El pecado, por definición, es la
transgresión de la norma de conducta establecida por Dios (1 Jn. 3:14), ya sea
haciendo lo que él prohíbe o no haciendo lo que él exige. El pecado puede suceder
en pensamientos, palabras o acciones. Es más, el pecado está presente en la
violación de la propia conciencia en un asunto amoral (cf. Rom. 14:22,23). ¿Hay pecados peores que otros? En
cierto modo, sí. Los pecados que surgen de un corazón abiertamente desafiante
son, seguramente, más atroces que los pecados cometidos por descuido o
ignorancia. También existe una profunda diferencia en el efecto que diversos pecados
pueden tener en nuestro prójimo.
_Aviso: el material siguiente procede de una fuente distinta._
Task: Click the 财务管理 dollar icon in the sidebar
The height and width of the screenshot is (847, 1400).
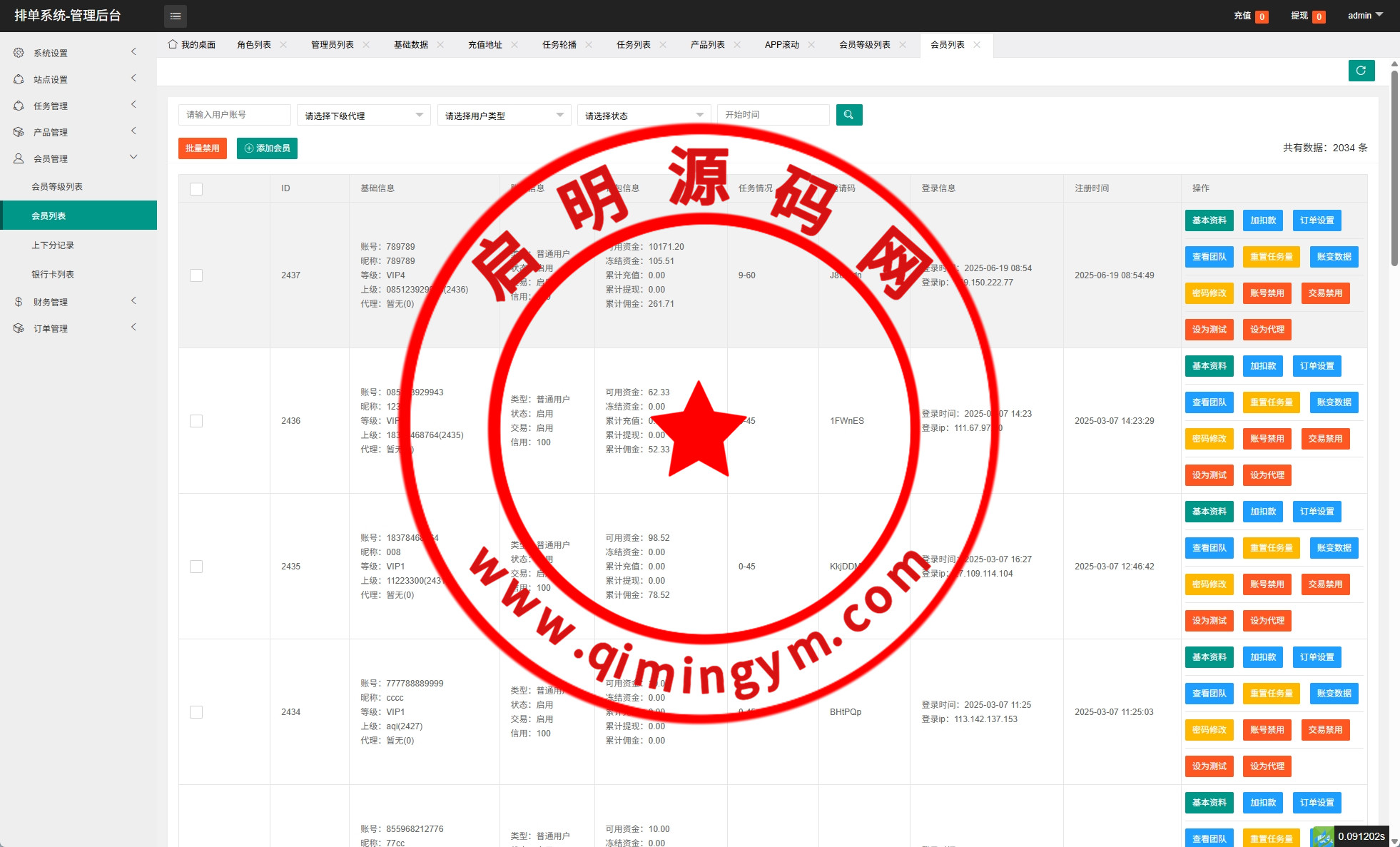Action: point(19,302)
Por ejemplo, una mentira engaña, pero el
homicidio quita la vida. Las diferentes penas por diversas transgresiones según
la ley de Moisés ilustran que Dios ve algunas diferencias en los pecados. Sin embargo, en otro sentido,
todos los pecados son iguales. Todo pecado indica el desprecio o la ignorancia
de la autoridad de Dios. Todo pecado eleva la voluntad personal por sobre la voluntad
de Dios. Todo pecado tiene el mismo efecto de hacernos culpables. Todo pecado
tiene el potencial de dirigirnos al infierno (cf. Rom. 1:32; 6:23). Clasificar los pecados en
categorías es algo peligroso. Alguno podría tener a la mentira o el chisme como
algo de menor importancia, a la vez que tiene como de suma gravedad la fornicación
y el robo. No obstante, en lugar de categorizar los pecados, restando
importancia a algunos y condenando otros, debemos eliminar el pecado de
nuestras vidas. Esto último sólo es posible por el poder de Cristo (cf. Mat.
1:21; 1 Cor. 6:11; Apoc. 1:5; Rom. 1:16.17; 5:8,9; 6:17,18,22).